MIT 18.337/6.338

The computation of the SVD is dominated by the `8/3n^3`

floating point operations
required by the Householder reduction of the matrix to bidiagonal form (for simplicity,
we assume that the matrix is square). The actual count includes lower order terms but they
are typically ignored. Assuming (wrongly) that the algorithm can be perfectly parallelized,
it would be possible to reduce the number of operations for each process to `8/3*n^3/p `

for p processes.
Parallel algorithms have to communicate between processes but the communication complexity is roughly
proportional to the size of the matrix, i.e. of the order `n^2 `

and will therefore be dominated
by the floating point operations for sufficiently large matrices. However, the speed of floating
operations is much faster than memory operations which are again faster than network operations.
Hence, in most practical applications of parallel linear algorithms, the lower order terms can’t
be ignored and the communication costs often influence the design and choice of parallel algorithm
such algorithms with a higher number of floating points end up being preferred because there is less
communication between the processes.

The communication costs associated with parallel algorithms means that there is a crossover point
at which the parallel algorithms becomes faster. We can approximate this crossover point by using
the units of a floating point operation to measure the run time of an algorithm. In these units,
the run time time of sequential algorithm is simply `8/3*n^3`

whereas the parallel
algorithm runs in `8/3*n^3/p + C*n^2 `

time where C is the relative cost of communication
compared to floating point operations. Notice that C also includes details specific to the algorithm
such this it will be higher for algorithms that require more communication. E.g. for a parallel LU
algorithm, C will be much smaller than the C associated with a parallel algorithm for reduction to
bidiagonal form. Hence, it is expected that the crossover point for the LU is lower than it is for
the SVD. From the two cost expressions, it is also clear that if communication (memory or network
operations) becomes slower relative to the processor then the crossover point will become larger.
Indeed, the speed development of processors have been much more rapid than memory and networks over
time so over time, the crossover point has grown.
Distributed linear algebra libraries such as Elemental and ScaLAPACK have had implementations of
parallel SVD solvers for a long time. This should allow for faster computation of the SVD on systems
with more than a single core. Since almost all computers now have more than a single computational core,
it should be possible to test the speedup even on laptop.

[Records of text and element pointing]
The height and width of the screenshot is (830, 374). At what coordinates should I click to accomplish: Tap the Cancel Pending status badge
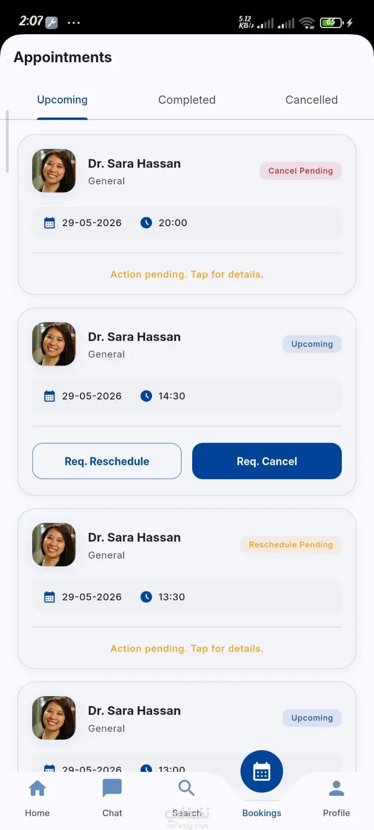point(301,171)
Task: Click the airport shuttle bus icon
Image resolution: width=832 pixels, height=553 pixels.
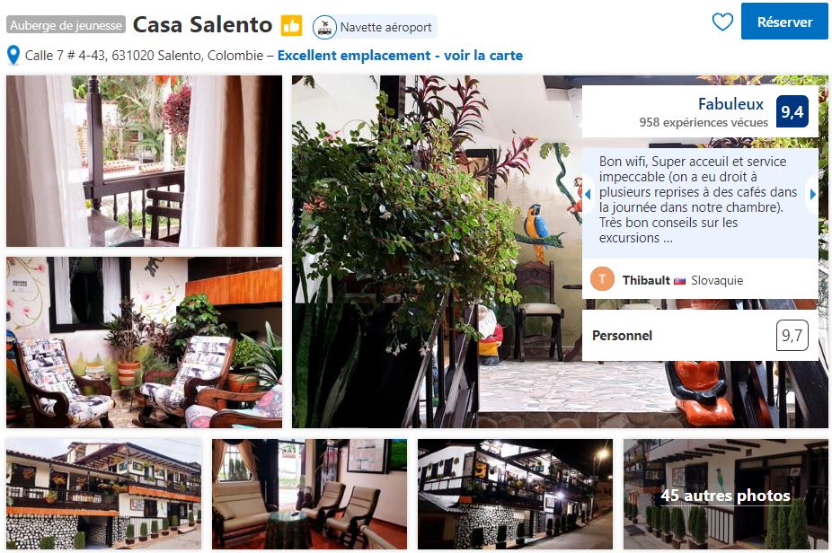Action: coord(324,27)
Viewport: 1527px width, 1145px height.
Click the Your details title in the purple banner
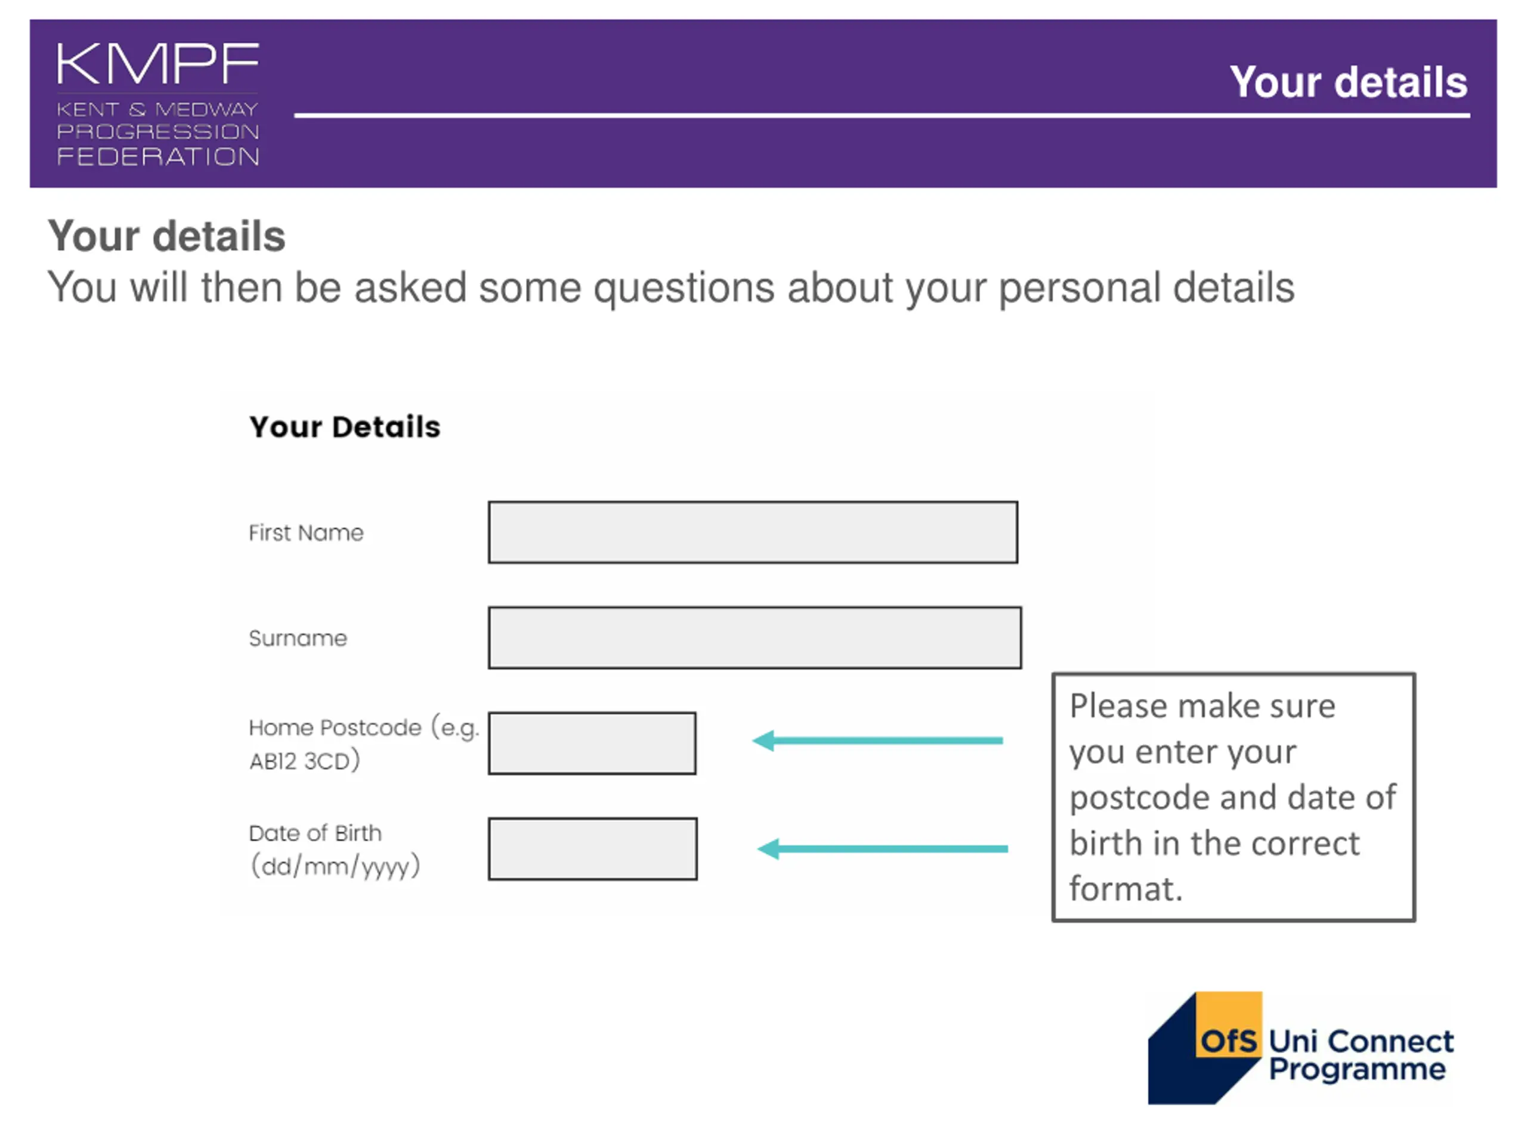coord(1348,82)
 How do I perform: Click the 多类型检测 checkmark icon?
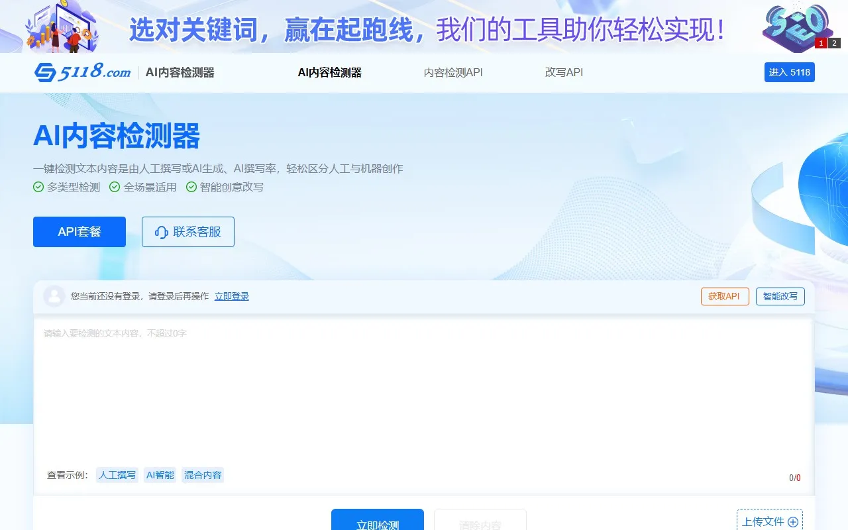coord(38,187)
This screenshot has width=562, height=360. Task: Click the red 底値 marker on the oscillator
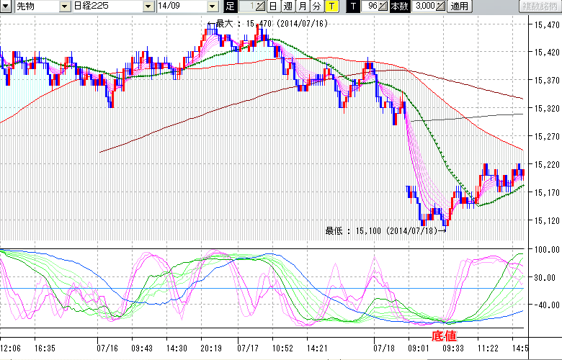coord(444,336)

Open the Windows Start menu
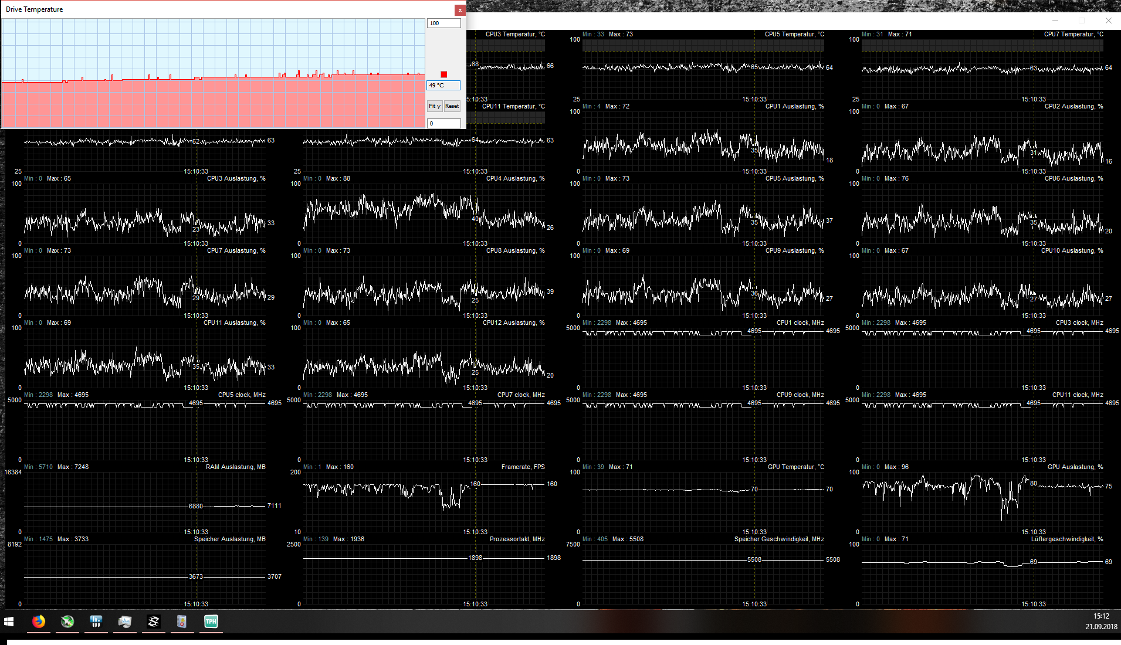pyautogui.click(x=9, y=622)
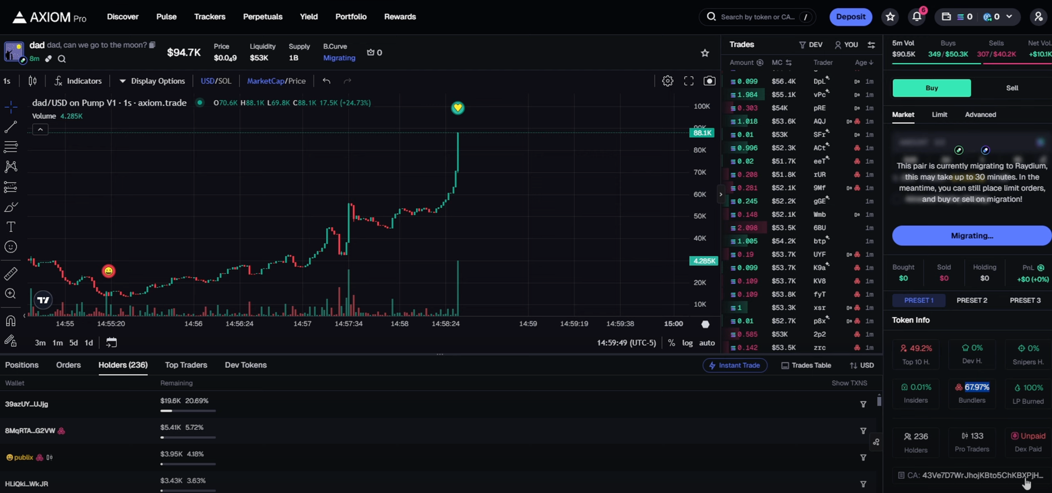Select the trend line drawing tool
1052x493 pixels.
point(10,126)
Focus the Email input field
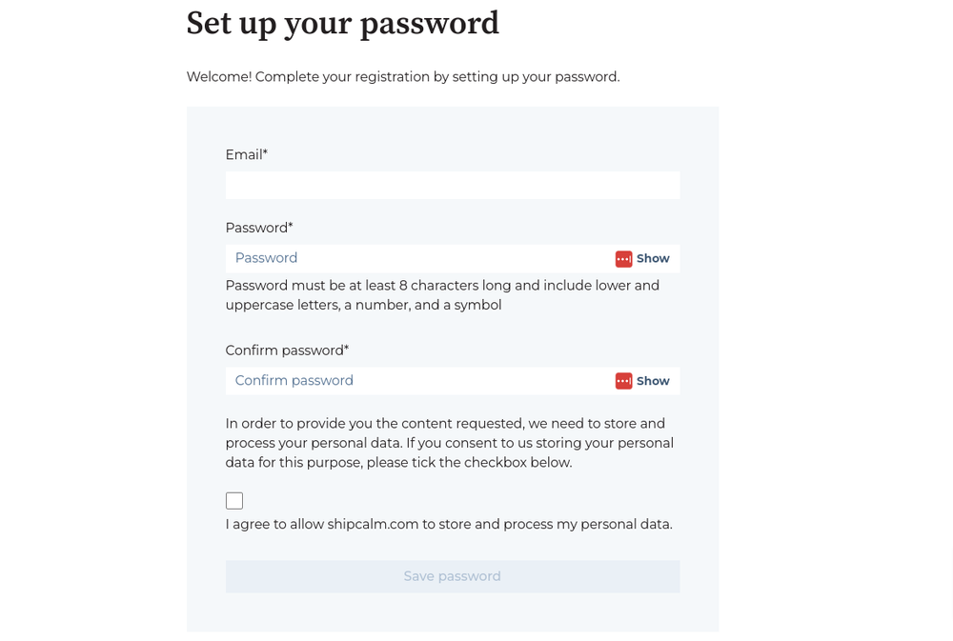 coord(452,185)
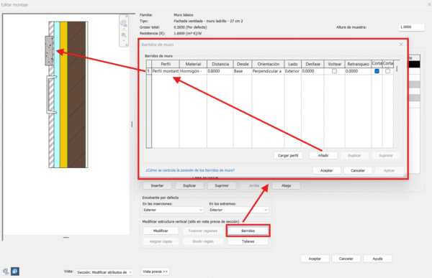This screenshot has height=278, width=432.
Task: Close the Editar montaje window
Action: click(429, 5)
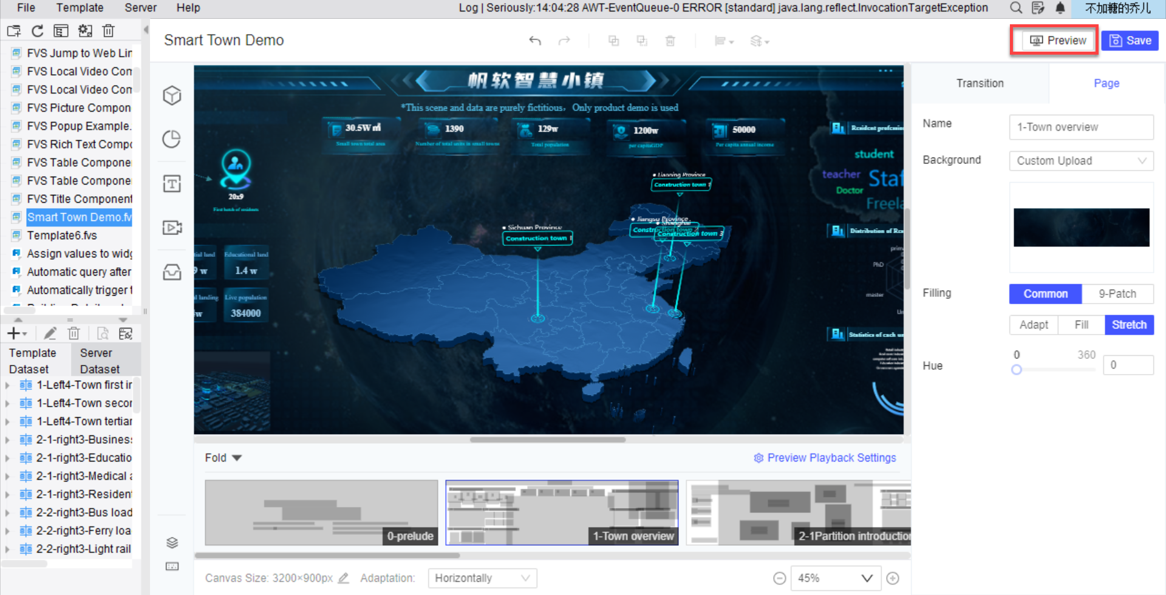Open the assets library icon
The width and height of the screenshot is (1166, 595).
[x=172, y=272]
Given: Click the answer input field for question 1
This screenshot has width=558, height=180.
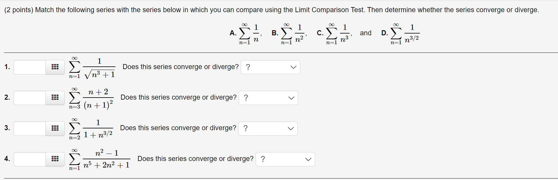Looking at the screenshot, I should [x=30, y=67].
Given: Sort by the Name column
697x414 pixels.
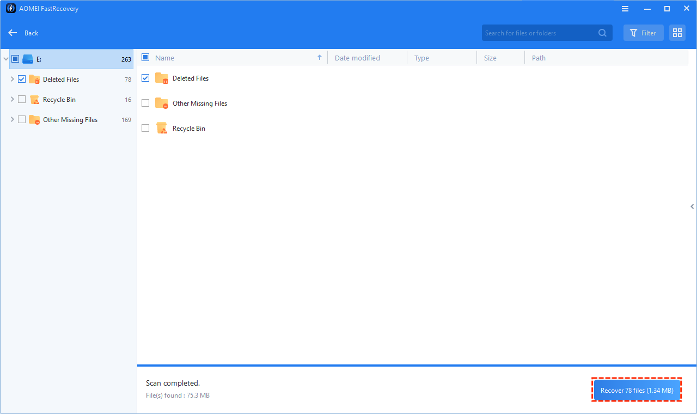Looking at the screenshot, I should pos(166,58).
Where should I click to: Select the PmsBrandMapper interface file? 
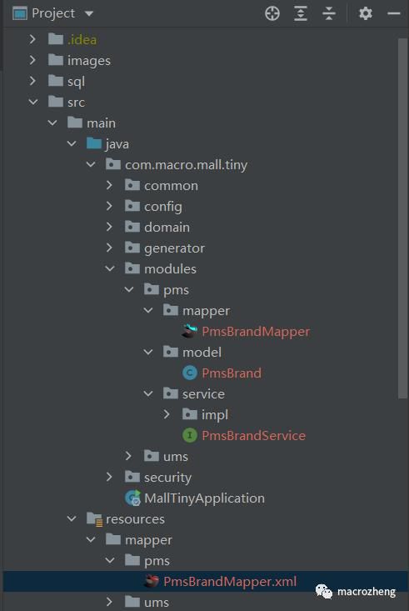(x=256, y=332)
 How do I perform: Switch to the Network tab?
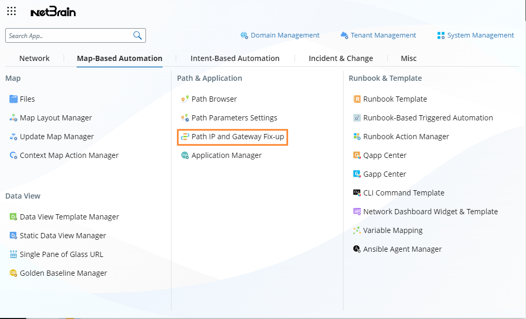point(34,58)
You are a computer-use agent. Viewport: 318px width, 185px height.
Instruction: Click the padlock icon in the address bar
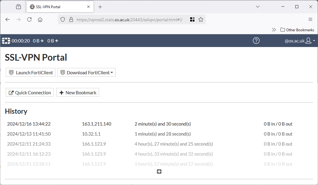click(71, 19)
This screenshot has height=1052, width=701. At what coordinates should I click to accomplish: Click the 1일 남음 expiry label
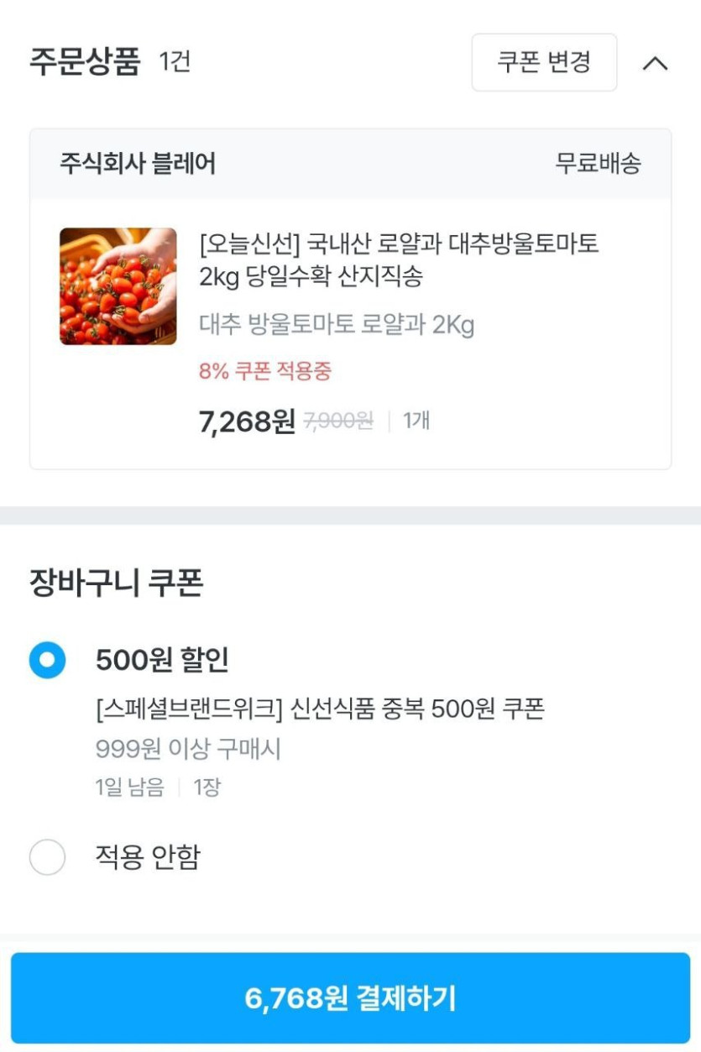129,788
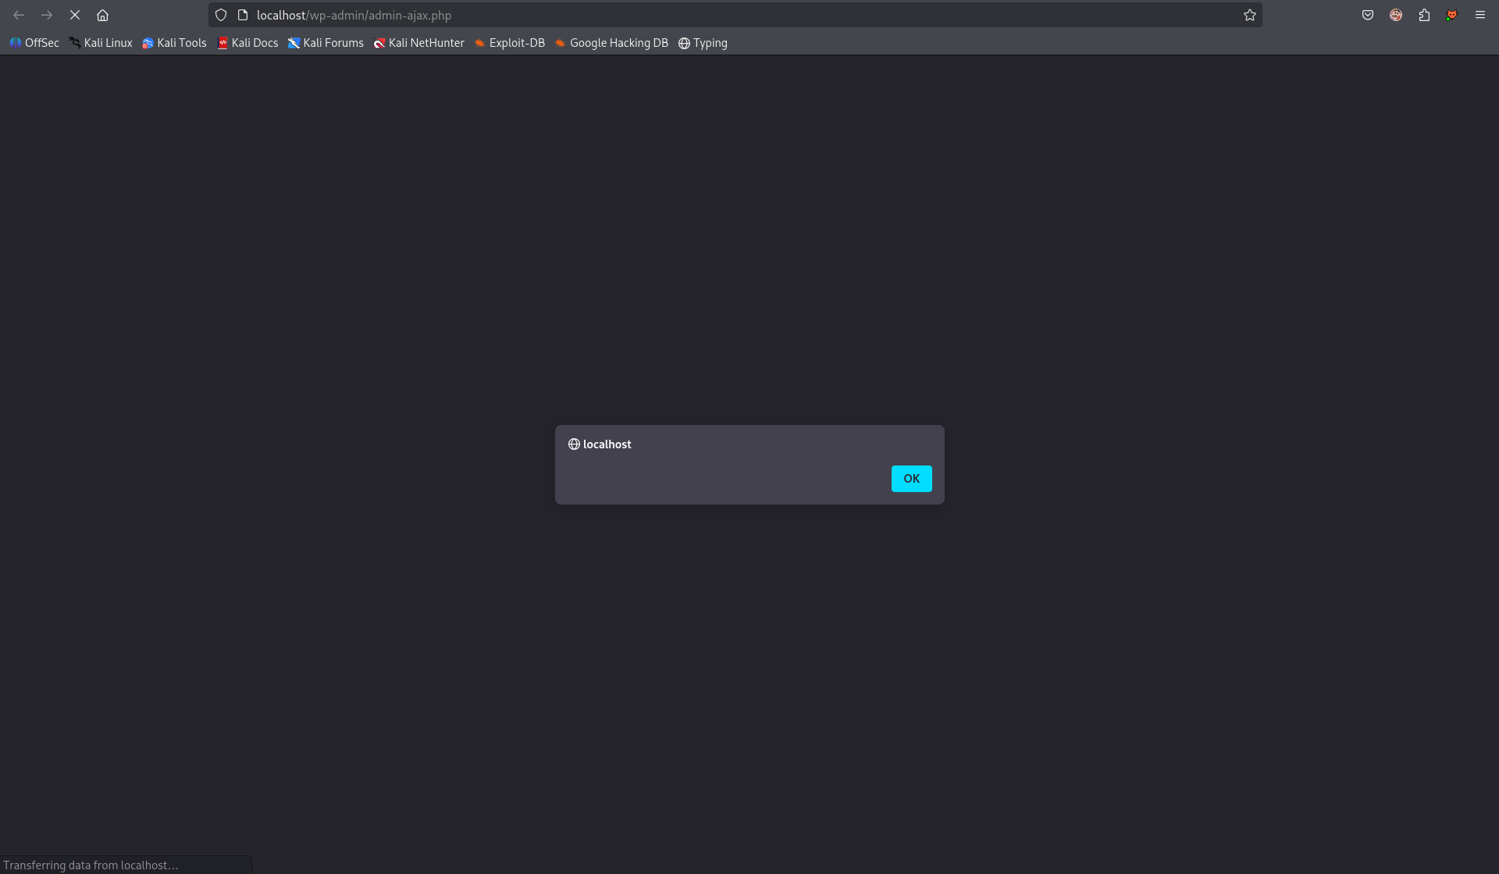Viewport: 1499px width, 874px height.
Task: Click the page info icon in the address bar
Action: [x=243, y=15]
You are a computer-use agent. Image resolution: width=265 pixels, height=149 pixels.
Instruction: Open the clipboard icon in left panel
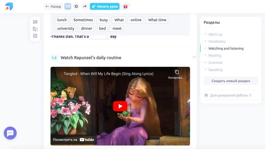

→ EXERCISE INSTRUCTIONS
(1) Answer these questions using the parallel SVD notes:
(a) Which step's floating point operations dominate the computation of the SVD?
(b) Is the crossover point expected to be lower for the LU or for the SVD?
(c) Which two distributed linear algebra libraries are named as having parallel SVD solvers?
(2) Carry the parallel SVD notes on from their final sentence.

→ ANSWERS FOR THE EXERCISE
(1)
(a) The Householder reduction of the matrix to bidiagonal form.
(b) For the LU.
(c) Elemental and ScaLAPACK.

(2)
In the following, we will use Julia to measure the parallel implementations of LU and SVD in Elemental
and compare to the sequential implementation in LAPACK. Before measuring the different implementations
write down your expectations to the scaling and revisit after the runs. Try to explain the results.
You can create the timings on any system of your choice, laptop, big shared memory machine, a cluster
or cloud instances. Please specify all relevant details of the system and discuss how the system
might influence the results. Make sure to disable multithreading with Julia’s `BLAS.set_num_threads(1)`

(remember to do `using LinearAlgebra`

first) to avoid any interaction from multithreaded BLAS operations.

The parallel implementations are from the Elemental library. It is implemented in C++ but has a C API as well as Julia and Python wrappers. You can install the Julia wrappers by adding the Elemental package. It will automatically download and build Elemental on your machine so it will take a while to finish. If you prefer to use C, C++, or Python you can download the sources from http://libelemental.org and build the library on your own. The Julia wrappers are currently sparsely documented but follows the C API closely so it should be possible use the wrappers based on the official documentation for the C API together with reading the source of the Julia wrappers at https://github.com/JuliaParallel/Elemental.jl.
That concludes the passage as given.